En 2003, Pierre Omidyar lance, avec sa femme, le fonds d'investissement Omidyar Network, destiné à financer des entreprises dans les pays en voie de développement. En 2005, il permet la création de la Microfinance Fund Omidyar-Tufts à l'université de Tufts grâce à un don de 100 millions de dollars.

En tout, lui et sa femme auraient donné plus d'un milliard de dollars à des œuvres caritatives. En 2014, le couple se classe ainsi au douzième rang des philanthropes américains, en faisant don de 180 millions de dollars. Parmi les principaux bénéficiaires : Democracy Fund, HopeLab, Humanity United, Omidyar Network et Ulupono Initiative (Lire : "Les milliardaires de la Silicon Valley, plus grands philanthropes américains", du 17/02/15).

Il craint les catastrophes naturelles

En 2006, Pierre Omidyar part s'installer à Hawaï avec sa femme et ses trois enfants dans une maison de 5 800 m², face à la mer. Il a beaucoup investi sur l'archipel, dans des énergies renouvelables ou encore dans l'agriculture responsable. Selon Honolulu Advertiser, Pierre Omidyar envisagerait sérieusement l'hypothèse de grandes catastrophes naturelles, d'où ses dons dédiés aux ressources alimentaires, mais aussi à l'achat de stocks de nourriture stockés près de chez lui et d'un ranch dans le Montana, où il pourrait se retirer avec sa famille.

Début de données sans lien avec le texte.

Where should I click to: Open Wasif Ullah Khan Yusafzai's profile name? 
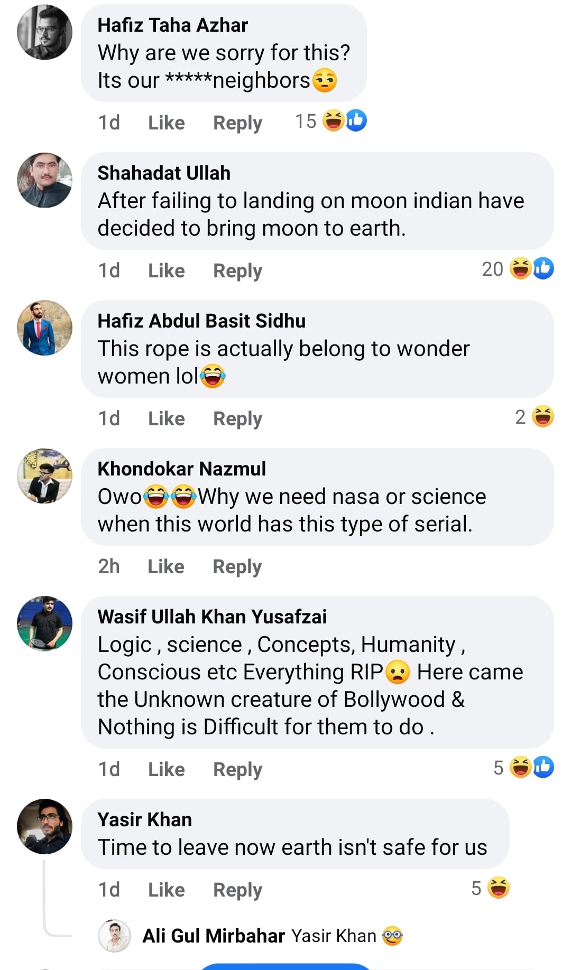click(x=212, y=617)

Discret, Pierre Omidyar donne peu d'interviews. Pourtant, petit à petit, il laisse entrevoir une passion pour les médias. En 2010, il lance à Honolulu un site d'informations locales focalisé sur l'investigation, Civil Beat. Il en est le directeur de la publication. En octobre 2013, il révèle avoir un temps envisagé de racheter le Washington Post –finalement acquis par Jeff Bezos pour 250 millions de dollars- avant de décider de lancer son propre média indépendant et participatif ex-nihilo. Il recrute notamment le journaliste américain Glenn Greenwald, à l'origine des révélations sur les écoutes de la NSA pour le Guardian et réputé pour ses tribunes réclamant plus de démocratie et de transparence. Pierre Omidyar annonce qu'il va injecter 250 millions de dollars dans le pure-player.

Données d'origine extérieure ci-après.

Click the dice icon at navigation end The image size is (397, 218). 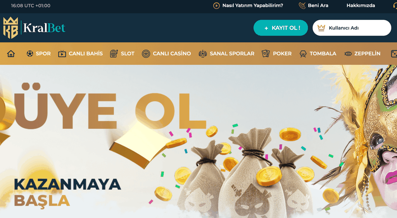coord(394,54)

First Look Media et controverses

En 2014, Pierre Omidyar crée le groupe de presse en ligne First look Media, qui se veut "adversorial journalism", un journalisme de contre-pouvoir. Il y injecte 50 millions de dollars pour démarrer et annonce vouloir y consacrer 250 millions. Le groupe est basé à New York mais possède des bureaux à Washington et San Francisco. Pierre Omidyar lance First Look Media avec Glenn Greenwald, un ancien du Guardian, Laura Poitras et Jeremy Scahill. Le groupe est par exemple à l'origine de The Intercept, magazine dédié aux révélations d'Edward Snowden. Plusieurs journalistes quittent cependant rapidement le navire pour cause de dissensions avec la direction et Omidyar. Après Matt Taibbi et John Cook, le journaliste d'investigation Ken Silverstein quitte ainsi en février 2015 le groupe en le qualifiant de "blague". Il dit avoir été "engagé sous de faux prétextes" : "On nous a dit qu'on nous donnerait les moyens d'être indépendant, de faire du bon journalisme, mais en réalité on est bloqués à chaque étape par l'incompétence et la mauvaise foi du management".

En février 2015, Forbes estime la fortune de Pierre Omidyar à 7,9 milliards de dollars (contre 8,5 milliards de dollars en septembre 2013) : il est la 162ème personne la plus riche de la planète. Pierre Omidyar possède encore une dizaine de pourcents du capital d'eBay. Il en préside toujours le conseil d'administration.